Exercise details:
In your copy, reproduce the entries exactly as they are, minus the images.

[Stored items]
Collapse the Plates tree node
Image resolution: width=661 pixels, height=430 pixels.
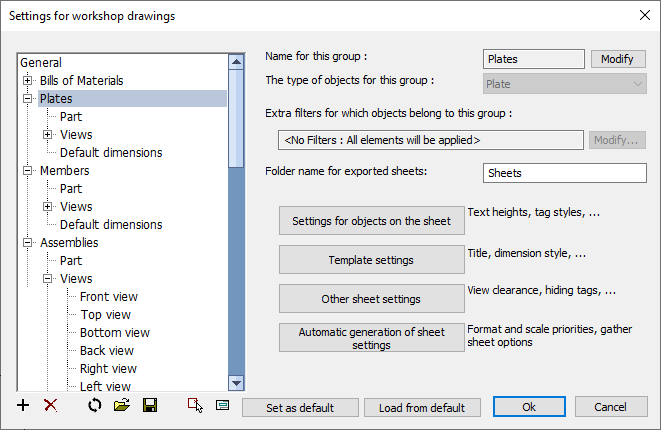pyautogui.click(x=27, y=98)
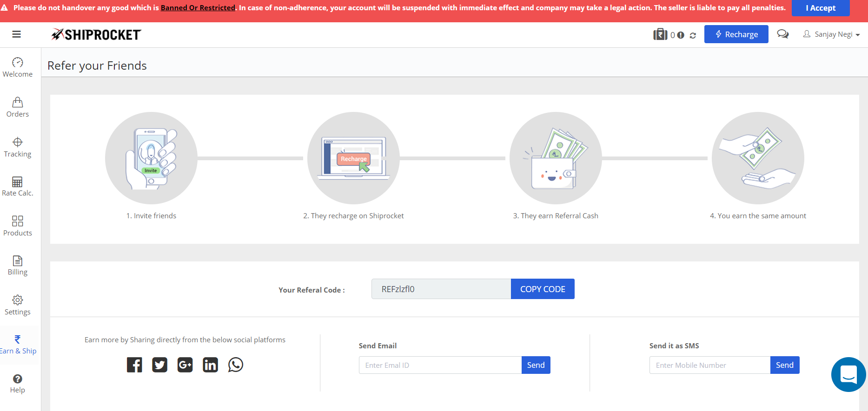
Task: Refresh the wallet balance
Action: (x=693, y=35)
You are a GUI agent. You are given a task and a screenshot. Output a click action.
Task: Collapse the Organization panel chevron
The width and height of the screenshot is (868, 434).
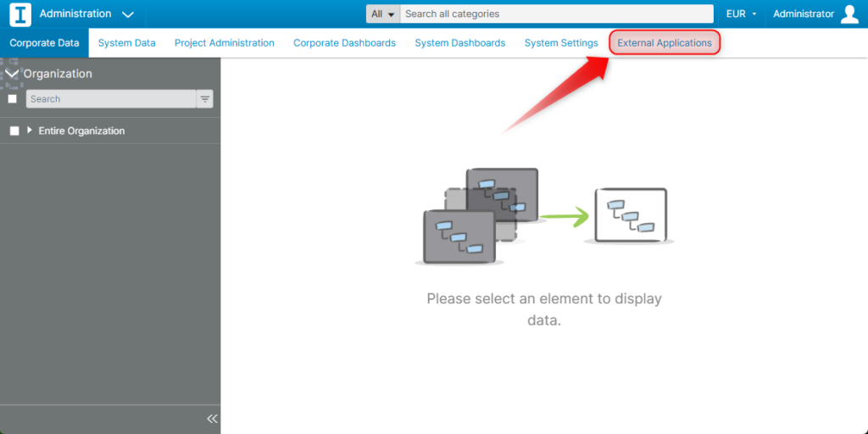tap(12, 74)
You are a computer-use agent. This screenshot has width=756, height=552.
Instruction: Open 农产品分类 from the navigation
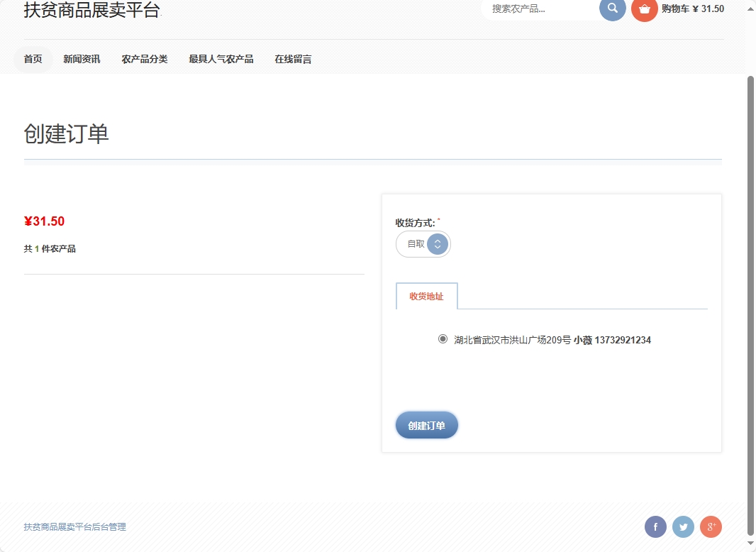(145, 59)
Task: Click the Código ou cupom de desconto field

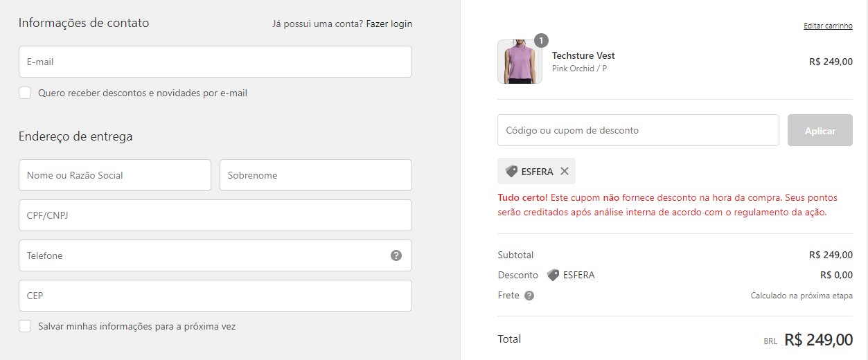Action: click(x=638, y=130)
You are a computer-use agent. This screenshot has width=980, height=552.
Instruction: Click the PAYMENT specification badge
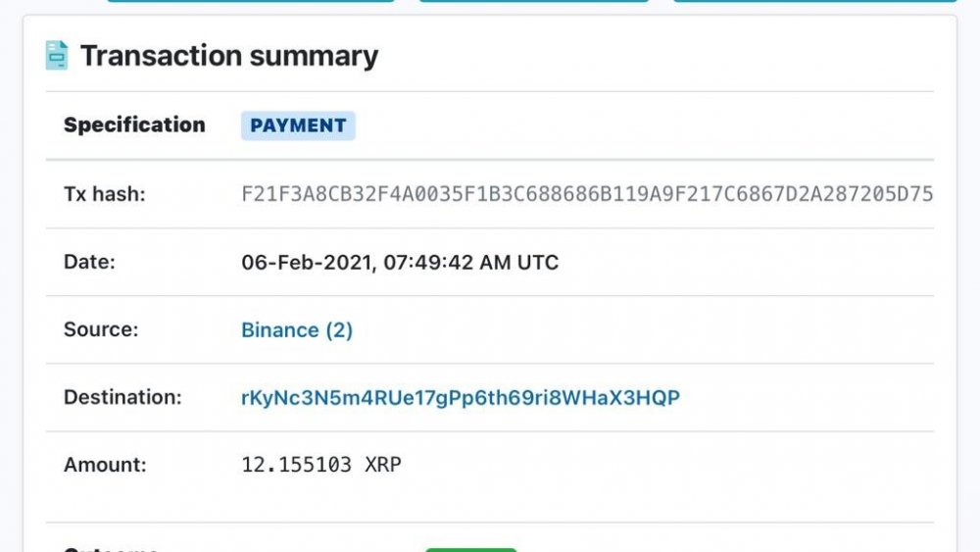(x=298, y=125)
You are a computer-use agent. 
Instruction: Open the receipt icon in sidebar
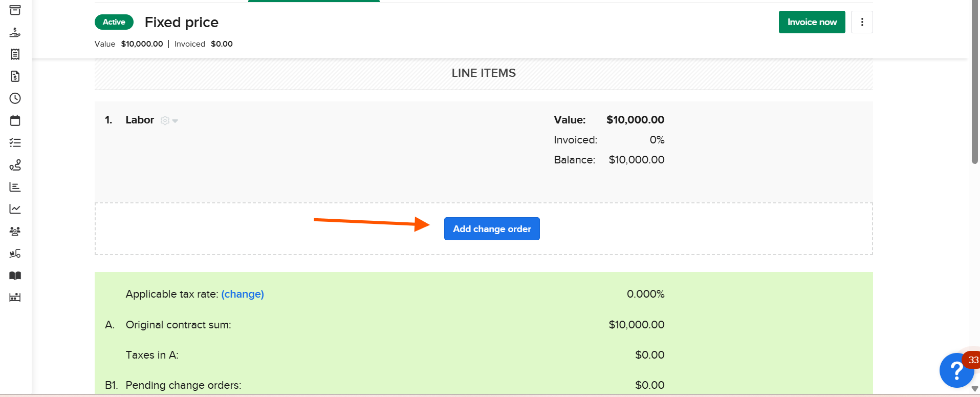tap(15, 54)
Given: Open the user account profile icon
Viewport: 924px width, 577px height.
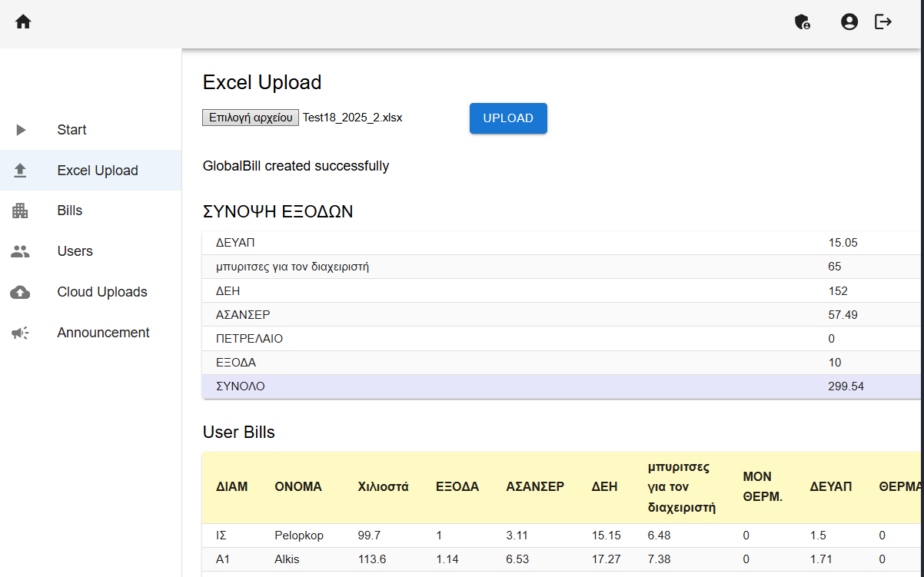Looking at the screenshot, I should [849, 22].
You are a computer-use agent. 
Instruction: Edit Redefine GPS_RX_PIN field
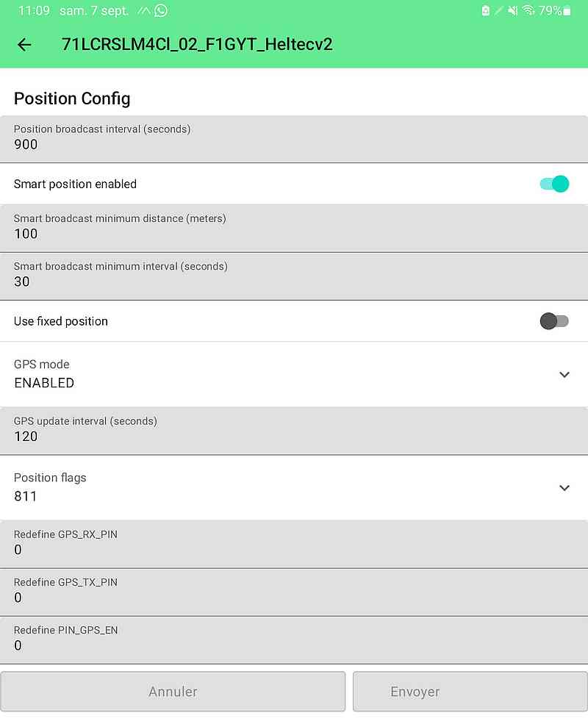[294, 545]
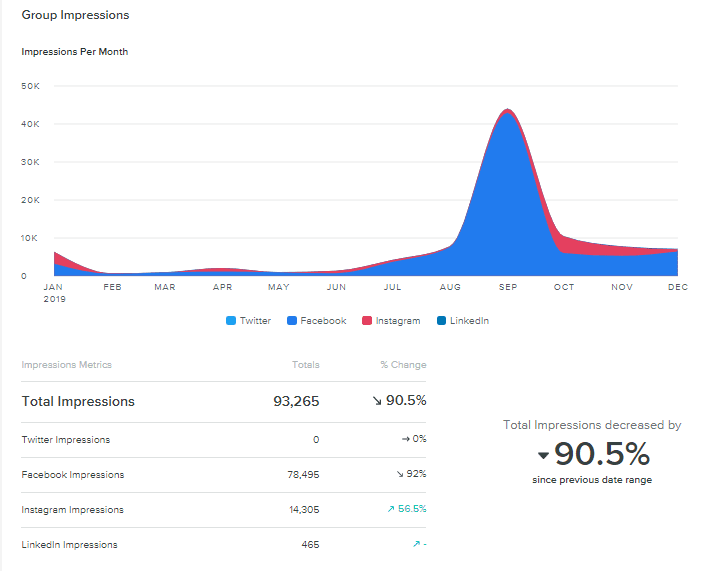Image resolution: width=713 pixels, height=571 pixels.
Task: Click the green up arrow beside Instagram 56.5%
Action: (390, 510)
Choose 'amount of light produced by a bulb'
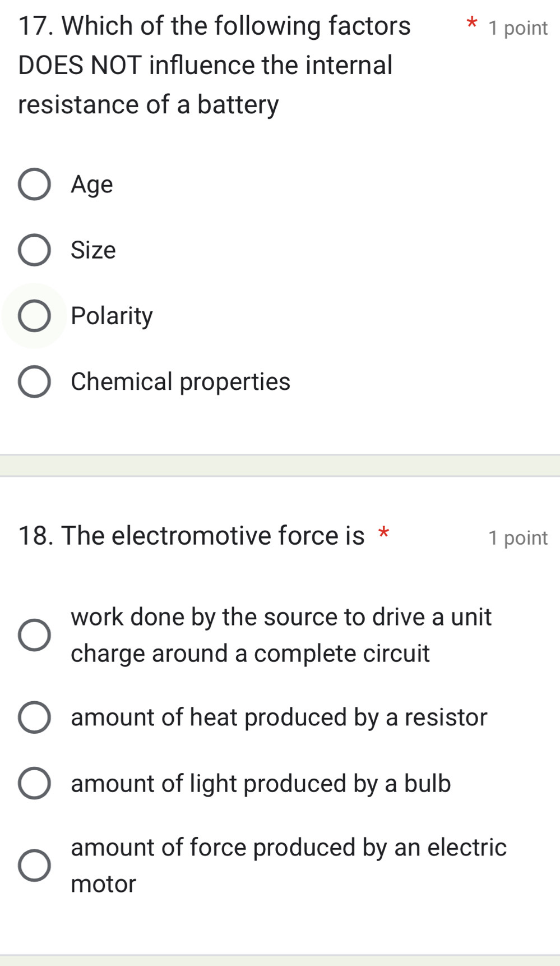560x966 pixels. (x=35, y=784)
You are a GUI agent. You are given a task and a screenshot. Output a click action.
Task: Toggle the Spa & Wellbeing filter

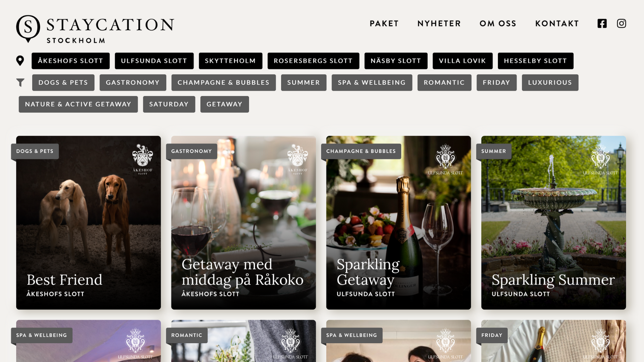[x=372, y=82]
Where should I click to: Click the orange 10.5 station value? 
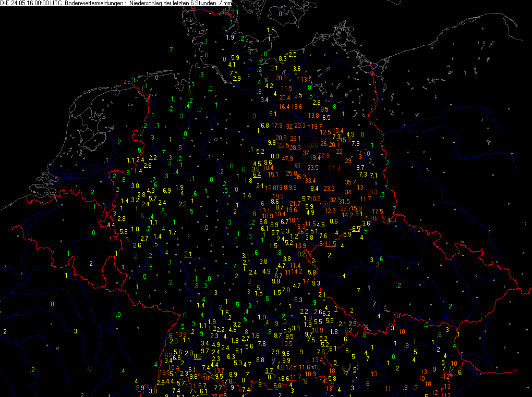pyautogui.click(x=286, y=344)
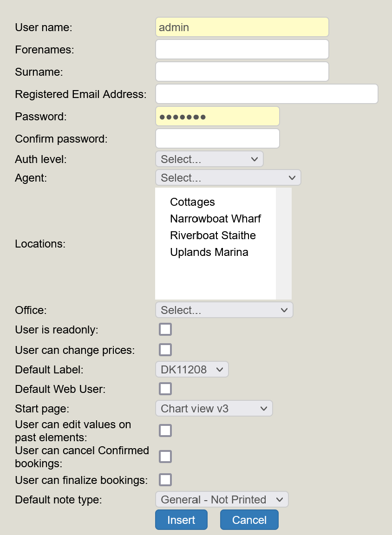The height and width of the screenshot is (535, 392).
Task: Expand the Start page dropdown
Action: (x=214, y=409)
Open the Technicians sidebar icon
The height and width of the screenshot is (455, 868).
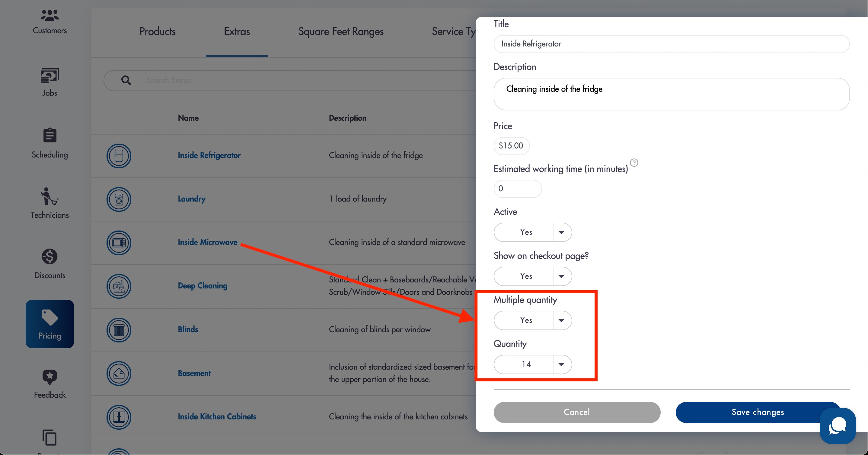(x=50, y=196)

Task output:
Collapse the Plates tree node
Image resolution: width=661 pixels, height=430 pixels.
pyautogui.click(x=27, y=98)
Task: Refresh the wallet balance
Action: (x=693, y=35)
You are a GUI agent. You are given a task and a screenshot. Output a click action.
Task: Collapse the Organization panel chevron
The width and height of the screenshot is (868, 434).
tap(12, 74)
You are a computer-use agent. This screenshot has width=756, height=552.
Instruction: Open 农产品分类 from the navigation
(145, 59)
Task: Click the Código ou cupom de desconto field

Action: click(x=638, y=130)
You are a computer-use agent. This screenshot has width=980, height=552.
Instruction: Click the PAYMENT specification badge
(x=298, y=125)
You are a computer-use agent. 
Instruction: Open the receipt icon in sidebar
tap(15, 54)
Given: Open the user account profile icon
Viewport: 924px width, 577px height.
Looking at the screenshot, I should [849, 22].
You are a computer-use agent. 
Instruction: Edit Redefine GPS_RX_PIN field
[294, 545]
Image resolution: width=713 pixels, height=571 pixels.
Task: Click the green up arrow beside Instagram 56.5%
Action: (390, 510)
Choose 'amount of light produced by a bulb'
560x966 pixels. (x=35, y=784)
You are a GUI agent. You are given a task and a screenshot. Output a click action.
Task: Toggle the Spa & Wellbeing filter

[x=372, y=82]
Where should I click to: Click the orange 10.5 station value? 
pyautogui.click(x=286, y=344)
The height and width of the screenshot is (535, 392).
Task: Expand the Start page dropdown
Action: (x=214, y=409)
Open the Technicians sidebar icon
The height and width of the screenshot is (455, 868).
(x=50, y=196)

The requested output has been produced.